I would, however, like to show the other side from time to time.
At a very deep level, I'm an individualist..."swearing eternal hostility" and perpetually edging towards anarchism. Right now, of course, de Soto's book has pushed me well past the edge, in demonstrating the extent to which the state's efforts to participate in folks lives were largely ignored throughout history...but I may come back soon.
I am also an educator, with more lifetime hours spent teaching than being taught (at 19 years in school, that's a lot). While I normally like to talk about the mechanics or theory of education, I'd like to at least nod at the core of my optimistic beliefs about the topic.
There are 5-ish important factors in learning. In order of importance, they seem to be
1. Practice (quantity and quality and feedback)
3. Desire (this can create practice)
4. Self-efficacy (I think I can do it)
The interesting part of this (I'm going to ignore IQ and self-efficacy for today) is that dilligence in practice can be managed by EITHER conscientiousness or strong desire. I played the piano for an hour a day for a year because I loved it...not because I was supposed to. Other people practice an hour (or 6) a day because they're disciplined.
On top of their effects on practice, both desire (to learn) and conscientiousness have other effects. People who are really interested in a topic are known to learn substantially better than people who are not, given that IQ is controlled for. Conscientiousness leads one to do things more carefully, which also often leads to better outcomes.
I am a general believer in the rationalization hamster, though, and in human weakness...so I tend to believe that in general conscientiousness-driven learning fails over time. Instead, interest-driven learning may wane, but doesn't fail in the same way.

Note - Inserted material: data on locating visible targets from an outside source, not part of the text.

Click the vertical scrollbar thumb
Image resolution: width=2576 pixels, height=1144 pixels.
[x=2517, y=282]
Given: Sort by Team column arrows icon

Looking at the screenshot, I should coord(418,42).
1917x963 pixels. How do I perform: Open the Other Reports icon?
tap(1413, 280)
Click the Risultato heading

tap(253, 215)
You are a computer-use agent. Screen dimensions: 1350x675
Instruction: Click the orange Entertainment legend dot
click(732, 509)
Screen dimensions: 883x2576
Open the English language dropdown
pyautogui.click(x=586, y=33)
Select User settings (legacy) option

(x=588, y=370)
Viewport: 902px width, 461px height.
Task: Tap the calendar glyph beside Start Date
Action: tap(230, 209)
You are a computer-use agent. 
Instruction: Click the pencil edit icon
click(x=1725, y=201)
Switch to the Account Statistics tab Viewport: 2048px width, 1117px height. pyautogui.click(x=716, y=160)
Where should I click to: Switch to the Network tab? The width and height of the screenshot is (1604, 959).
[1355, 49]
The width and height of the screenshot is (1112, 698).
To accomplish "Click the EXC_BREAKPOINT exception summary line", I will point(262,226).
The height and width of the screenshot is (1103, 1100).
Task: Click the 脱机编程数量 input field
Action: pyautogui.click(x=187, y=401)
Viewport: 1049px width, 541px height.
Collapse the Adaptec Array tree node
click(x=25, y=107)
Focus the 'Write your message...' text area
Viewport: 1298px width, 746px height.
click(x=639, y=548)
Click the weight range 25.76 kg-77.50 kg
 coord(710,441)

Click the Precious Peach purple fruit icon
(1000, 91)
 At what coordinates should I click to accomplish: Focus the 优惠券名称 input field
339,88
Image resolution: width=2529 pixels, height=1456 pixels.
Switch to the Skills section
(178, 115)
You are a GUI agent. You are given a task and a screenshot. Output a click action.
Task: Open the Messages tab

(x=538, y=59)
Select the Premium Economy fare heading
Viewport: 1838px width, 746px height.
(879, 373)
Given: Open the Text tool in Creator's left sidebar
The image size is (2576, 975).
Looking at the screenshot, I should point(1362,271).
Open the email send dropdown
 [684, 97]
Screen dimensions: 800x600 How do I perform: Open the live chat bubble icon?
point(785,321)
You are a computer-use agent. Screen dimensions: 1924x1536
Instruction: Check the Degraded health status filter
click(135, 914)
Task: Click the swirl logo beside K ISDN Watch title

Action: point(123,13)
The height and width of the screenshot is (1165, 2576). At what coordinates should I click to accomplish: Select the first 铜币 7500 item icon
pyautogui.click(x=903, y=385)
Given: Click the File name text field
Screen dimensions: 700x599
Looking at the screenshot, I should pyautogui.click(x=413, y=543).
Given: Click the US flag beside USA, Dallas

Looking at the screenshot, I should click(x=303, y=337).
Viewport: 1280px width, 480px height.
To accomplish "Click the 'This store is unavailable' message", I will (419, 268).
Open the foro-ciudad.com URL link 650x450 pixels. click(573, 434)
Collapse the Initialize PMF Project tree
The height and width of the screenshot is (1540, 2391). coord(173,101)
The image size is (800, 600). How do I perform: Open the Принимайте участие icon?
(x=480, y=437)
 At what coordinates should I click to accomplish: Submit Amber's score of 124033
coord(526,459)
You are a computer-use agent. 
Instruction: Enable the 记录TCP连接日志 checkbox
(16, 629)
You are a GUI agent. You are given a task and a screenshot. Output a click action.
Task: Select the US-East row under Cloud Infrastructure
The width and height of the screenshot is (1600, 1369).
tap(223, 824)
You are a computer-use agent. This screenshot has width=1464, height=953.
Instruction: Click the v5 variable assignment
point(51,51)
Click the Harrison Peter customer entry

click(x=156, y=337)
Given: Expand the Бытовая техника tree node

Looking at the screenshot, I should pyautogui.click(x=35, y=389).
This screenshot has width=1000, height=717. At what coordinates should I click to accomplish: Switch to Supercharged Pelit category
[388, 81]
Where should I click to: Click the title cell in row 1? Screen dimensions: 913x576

So what...well...it means that I tend strongly towards supporting interest-focused learning. In practice, this mostly means unschooling, in the John Holt, Sudbury Valley tradition. Allow humans to pursue what they're interested in learning, because as human beings we're wired to find learning almost as interesting as sex. However, and I'm stealing from a friend here, just as sex, when forced, becomes highly unpleasant, and causes emotional scars...so too does learning.
In addition to my belief that forced learning is somewhat akin to mental rape, I also find that almost all of the curriculum taught in schools is either pure propaganda, or is simply make-work. I buy the usefulness of the 3 R's (Reading, wRiting, and Reckoning), and indeed, I'd broaden it a bit...I think that communication (verbal and written, sent and received) and quantitative skills (arithmetic, algebra, statistics, maybe Calculus), and programming (write, err, debug, test, debug again, etc.) are useful for life, and will be ever more increasingly. I think also that micro-economics, methods-of-science (observation, hypotheses, data collection, statistical analysis), and history (of science, of religion and philosophy, of war and politics, especially of changes in real standard of living) are useful also for thinking, but not necessary for day to day living. I'm also inclining towards a course of study on dealing with life (tax filing, checkbook balancing, changing diapers, proper use of a saw or hatchet, proper use of a handgun or shotgun for self-defense, basics of cooking, sewing, how to wash clothes, etc. )
However, those are my inclinations, not solid ideas...and I'm not really into art, while others are. Indeed, I have a hard time arguing for the study of Algebra over the study of Painting as a useful skill, unless you want to be a scientist/engineer. Not studying algebra AT WORST makes the study take a little longer (It took around 1 extra year of community college math for my mathless, unschooled friends who decided they wanted to be engineers [God knows why] ), before they ran off to get their 4-year programs.
If it's not useful, and it's akin to intellectual rape, why should you do it? One of the Sudbury supporters, himself a college professor, reminds us that at least all kids from educated households, going to a free school with other kids from educated households eventually learn to read(HT: Wife). Much of the time with no formal instruction at all. Would this work if the childrens' homes were not filled with books, and their peers didn't read either? Probably not. But so long as we're talking parents who like books, and a literacy-friendly social environment, kids ALL teach themselves to read if left alone.
Someday I'll kid-blog and tell the stories of how each of my kids started (or is still @4) learning to read in this unschooling environment.
Best arguments against this position? Practice. Parental costs. Thousands of hours of practice stack up, and stuff you don't start early, you'll never catch up, most likely. Of course, if it's not a race...then who cares? And if IQ dominates practice after N hours, and N is smallish, then unschooling is clear. Parental costs: 1 parent at home with kids. that's half (40%, assuming some inequality) your potential income.
If human nature is learning-positive, most of what's taught in school is worthless or worse(duh!), you're not keen on the lord-of-the-flies social environment in the schools, and you can handle the costs (above), you might consider home/un-schooling as well.